In 1822, this bird was first described, by a fellow Dutchman, Coenrad Jacob Tremminck, who was the first director of the National Museum of Natural History in Leiden. This scientist inherited a vast collection of specimens from his father, who was the treasurer of the Dutch East India Company. Tremminck may never have seen this bird in the wild but he was great admirer of Reinwardt, hence he named the bird after its patron.

 

Description

Fairly large in size, the Orange-backed woodpecker reaches 30cm in length with a small tail. Like the Eurasian Great-spotted woodpecker, its feet are zygodactylous meaning two toes facing forwards and two backwards. Males have orange and brown plumage hues; orange crests, necks, and stomachs with bright orange stripes on their wings. Females’ crests, necks, and stomachs are brown with dullish orange wing stripes. In both male and female species most of their wing plumage is dark brown as their tails. A white patch on the males back between his wings distinguishes them.

 

Habitat and feeding

Mostly living in evergreen rainforests and coastal vegetation, they are essentially lowland dwellers, foraging for insects on the lower and middle sections of trees. Like most woodpeckers, they hammer loudly with their beaks against the wood to select ants, beetle larvae, caterpillars, and termites, using their long tongues to extract their prey. During their short, sharp bursts of excavation they utter loud noises. Usually they find their prey in rotting logs, dead tree stumps, and soft tree trunks.

 

Breeding

They excavate nest holes high up in dead trees and lay one or two eggs with both parents taking it in turn to feed the chicks directly with what creatures they have acquired without regurgitation. Their breeding season is from January to September. As with all Bornean woodpeckers, few studies have been made at length on woodpeckers. Here lies a challenge to local ornithologists!

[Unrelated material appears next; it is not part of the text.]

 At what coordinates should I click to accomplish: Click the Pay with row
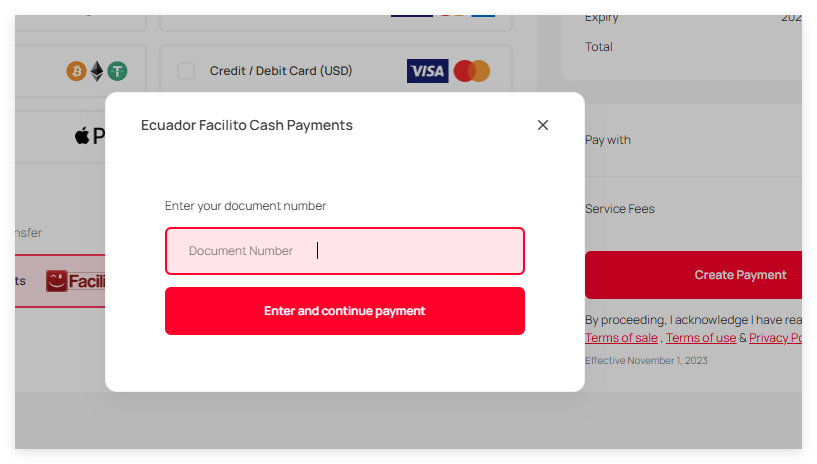point(693,140)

I finish with a little poem composed by Elizabeth Madox Roberts (1881-1941), a novelist and poet from Kentucky, USA. It is applicable to both Borneo and the UK weather-wise!

“The woodpecker pecked out a little round hole

And made him a house in a telegraph pole.

One day when I watched he poked out his head

And he had on a hood and a collar of red.

When the streams of rain pour out of the sky

And the sparkles of lightning go flashing by

And the big, big wheels of thunder roll,

He can snuggle back in the telegraph pole.”